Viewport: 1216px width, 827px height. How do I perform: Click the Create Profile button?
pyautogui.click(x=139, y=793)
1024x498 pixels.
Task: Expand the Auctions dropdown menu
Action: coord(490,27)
────────
Exercise details
Repeat the material above exactly, including every line.

Task response
Viewport: 1216px width, 827px height. How do I perform: Click the Create Profile button?
pyautogui.click(x=139, y=793)
1024x498 pixels.
Task: Expand the Auctions dropdown menu
Action: coord(490,27)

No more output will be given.